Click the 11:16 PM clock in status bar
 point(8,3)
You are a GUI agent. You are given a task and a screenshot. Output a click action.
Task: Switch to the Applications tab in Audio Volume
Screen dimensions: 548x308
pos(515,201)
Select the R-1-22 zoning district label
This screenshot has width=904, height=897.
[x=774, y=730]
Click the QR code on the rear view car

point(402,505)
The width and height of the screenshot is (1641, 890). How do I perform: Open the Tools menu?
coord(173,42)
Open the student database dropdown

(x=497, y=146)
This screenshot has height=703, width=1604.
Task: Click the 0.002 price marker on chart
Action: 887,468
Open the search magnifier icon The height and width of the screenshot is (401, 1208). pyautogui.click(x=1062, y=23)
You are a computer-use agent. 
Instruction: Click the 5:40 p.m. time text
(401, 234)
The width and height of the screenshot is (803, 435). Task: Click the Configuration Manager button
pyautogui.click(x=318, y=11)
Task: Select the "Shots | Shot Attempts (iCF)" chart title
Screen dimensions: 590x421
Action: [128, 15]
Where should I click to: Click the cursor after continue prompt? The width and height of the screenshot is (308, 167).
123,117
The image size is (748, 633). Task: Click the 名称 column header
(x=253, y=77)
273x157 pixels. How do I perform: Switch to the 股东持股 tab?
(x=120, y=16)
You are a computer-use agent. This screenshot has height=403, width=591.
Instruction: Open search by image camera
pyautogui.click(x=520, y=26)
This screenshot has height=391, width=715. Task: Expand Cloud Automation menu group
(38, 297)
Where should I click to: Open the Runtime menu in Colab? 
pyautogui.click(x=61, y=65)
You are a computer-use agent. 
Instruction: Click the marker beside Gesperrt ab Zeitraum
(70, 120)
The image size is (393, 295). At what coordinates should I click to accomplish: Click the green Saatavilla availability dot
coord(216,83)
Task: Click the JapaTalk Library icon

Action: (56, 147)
= = = = = = =
» Exercise details
Copy out all the records above again, swapping "Instruction" for "Goal" wherever it occurs and leaving everything else unchanged.

» The result
Click the 11:16 PM clock in status bar
 point(8,3)
You are a GUI agent. You are given a task and a screenshot. Output a click action.
Task: Switch to the Applications tab in Audio Volume
Screen dimensions: 548x308
pos(515,201)
Select the R-1-22 zoning district label
This screenshot has width=904, height=897.
[x=774, y=730]
Click the QR code on the rear view car

point(402,505)
The width and height of the screenshot is (1641, 890). How do I perform: Open the Tools menu?
coord(173,42)
Open the student database dropdown

(x=497, y=146)
This screenshot has height=703, width=1604.
Task: Click the 0.002 price marker on chart
Action: 887,468
Open the search magnifier icon The height and width of the screenshot is (401, 1208). pyautogui.click(x=1062, y=23)
You are a computer-use agent. 
Goal: Click the 5:40 p.m. time text
(401, 234)
The width and height of the screenshot is (803, 435). Task: Click the Configuration Manager button
pyautogui.click(x=318, y=11)
Task: Select the "Shots | Shot Attempts (iCF)" chart title
Screen dimensions: 590x421
Action: [128, 15]
Where should I click to: Click the cursor after continue prompt? The width and height of the screenshot is (308, 167).
123,117
The image size is (748, 633). Task: Click the 名称 column header
(x=253, y=77)
273x157 pixels. How do I perform: Switch to the 股东持股 tab?
(x=120, y=16)
You are a computer-use agent. This screenshot has height=403, width=591.
Goal: Open search by image camera
pyautogui.click(x=520, y=26)
This screenshot has height=391, width=715. Task: Expand Cloud Automation menu group
(38, 297)
Where should I click to: Open the Runtime menu in Colab? 
pyautogui.click(x=61, y=65)
You are a computer-use agent. 
Goal: Click the marker beside Gesperrt ab Zeitraum
(70, 120)
The image size is (393, 295). At what coordinates should I click to accomplish: Click the green Saatavilla availability dot
coord(216,83)
Task: Click the JapaTalk Library icon

Action: (56, 147)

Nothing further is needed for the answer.